• Vorgegebener Text:
━━━━━━━━

Schützenswert sei dabei der Weiher selber, erläutert Düben – auch, „weil hier sehr viele Libellen-Arten vorkommen. Ferner die Bereiche um den Weiher herum mit ihren alten Entwässerungsgräben und einem Auwald, zu dem zum Beispiel der Stendelwurz gehöre, eine heimische Orchideen-Art, aber auch alte Obstbäume. „Also eigentlich ein schönes Biotop.“

Sicher: Zwei, drei Gärten seien „wunderschön angelegt“, räumt Düben ein. Aber mit Betonplatten, Sitzgruppen, Außengrills, Zelten, einer Kinder-Rutsche, Koniferen aus dem Baumarkt, exotischem Bambus auf und nicht zuletzt den Autos der Pächter vor einigen der Parzellen mag er sich nicht anfreunden.

━━━━━━━━

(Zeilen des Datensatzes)

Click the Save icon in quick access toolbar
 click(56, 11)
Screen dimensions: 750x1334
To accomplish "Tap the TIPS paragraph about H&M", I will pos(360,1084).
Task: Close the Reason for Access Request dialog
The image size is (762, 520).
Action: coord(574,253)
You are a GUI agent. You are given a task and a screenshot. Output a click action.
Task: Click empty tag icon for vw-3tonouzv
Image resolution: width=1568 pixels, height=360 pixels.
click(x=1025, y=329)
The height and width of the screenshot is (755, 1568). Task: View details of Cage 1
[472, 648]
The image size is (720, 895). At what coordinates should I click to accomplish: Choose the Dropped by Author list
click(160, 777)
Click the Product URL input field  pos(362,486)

━━━━━━━━

• Gestellte Aufgaben:
- 1) Fasse den Text über den Weiher in zwei Sätzen zusammen.
- 2) Gib den Abschnitt des Textes über den Weiher erneut wieder, beginnend mit „Sicher: Zwei, drei“ und weiter bis „sich nicht anfreunden.“, und tausche darin „Zelten“ gegen „Pavillons“ aus.
Für die Bearbeitung sind die Zeilen nicht erforderlich.

• Antworten zur Übung:
- 1) Düben hält den Weiher wegen der vielen dort vorkommenden Libellen-Arten für schützenswert, ebenso die umliegenden Bereiche mit alten Entwässerungsgräben, einem Auwald und alten Obstbäumen. Zwar seien zwei, drei Gärten wunderschön angelegt, doch mit Betonplatten, Sitzgruppen, Außengrills, exotischem Bambus und den Autos der Pächter vor einigen Parzellen mag er sich nicht anfreunden.

- 2)
Sicher: Zwei, drei Gärten seien „wunderschön angelegt“, räumt Düben ein. Aber mit Betonplatten, Sitzgruppen, Außengrills, Pavillons, einer Kinder-Rutsche, Koniferen aus dem Baumarkt, exotischem Bambus auf und nicht zuletzt den Autos der Pächter vor einigen der Parzellen mag er sich nicht anfreunden.